Return each line of the listing below that contains the word "screenshot", copied without changes.

- **RECORDS SHOWN**
# # # # # # #

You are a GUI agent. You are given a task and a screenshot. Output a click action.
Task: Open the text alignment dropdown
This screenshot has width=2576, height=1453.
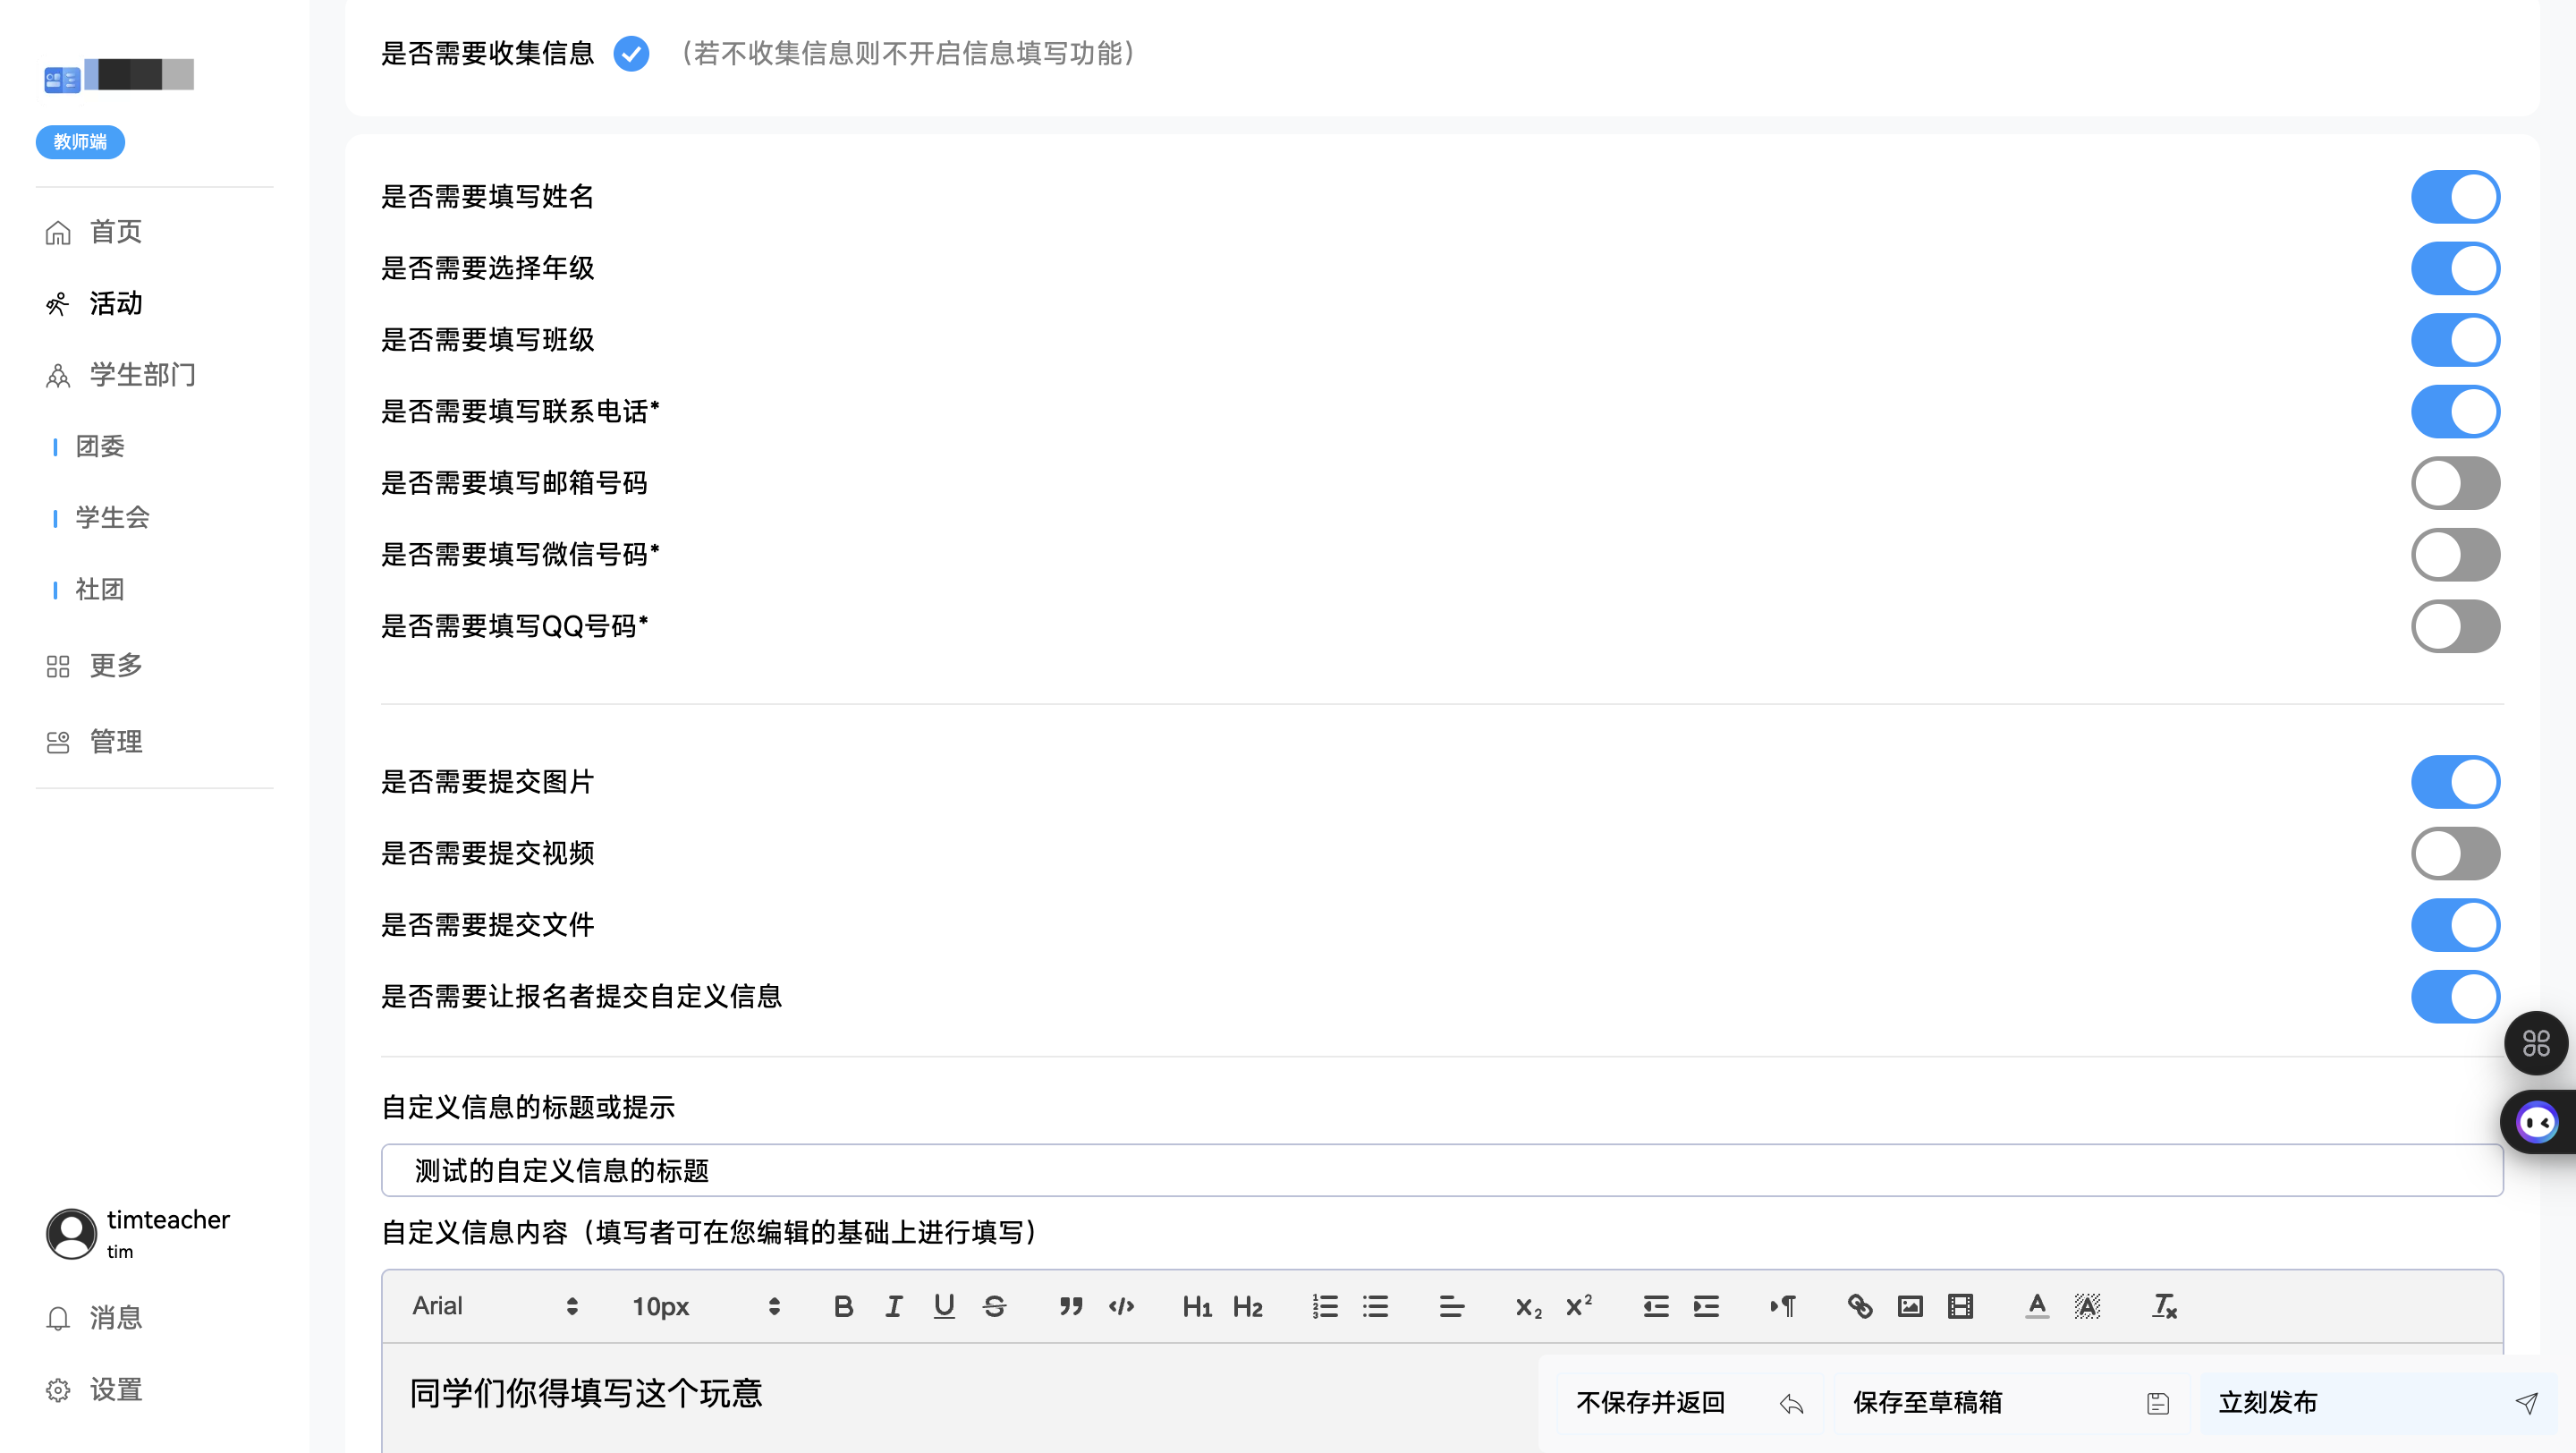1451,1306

# # # # # # #

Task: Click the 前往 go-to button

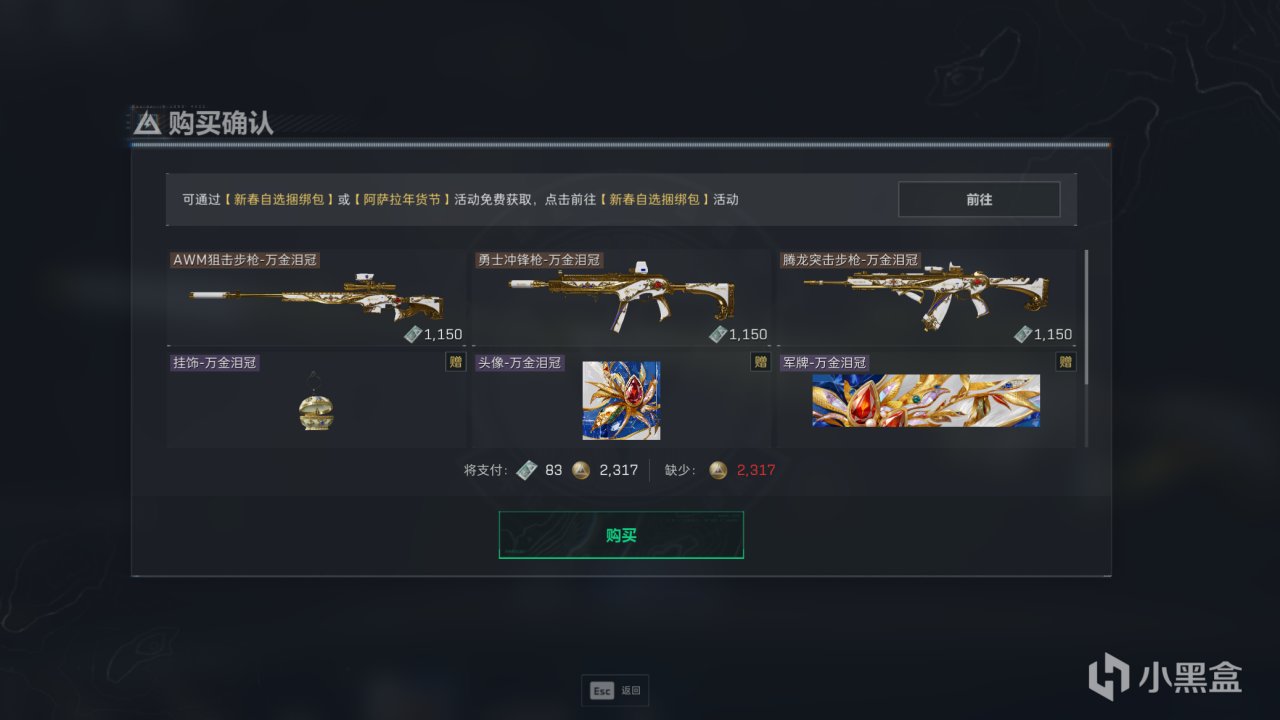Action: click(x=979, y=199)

# # # # # # #

- **THE ANSWER**
You are a GUI agent. You are given a task and a screenshot. Output a click action.
This screenshot has width=2576, height=1453.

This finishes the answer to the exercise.